• **Required task**
Copy each line of the listing below word for word, with no changes.

BEGIN Data rows

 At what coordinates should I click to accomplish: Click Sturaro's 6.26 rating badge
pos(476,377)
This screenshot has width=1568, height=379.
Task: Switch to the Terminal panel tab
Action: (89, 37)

END Data rows

• **Worked answer**
 At what coordinates should I click to accomplish: Click Sturaro's 6.26 rating badge
pos(476,377)
This screenshot has width=1568, height=379.
Task: Switch to the Terminal panel tab
Action: (89, 37)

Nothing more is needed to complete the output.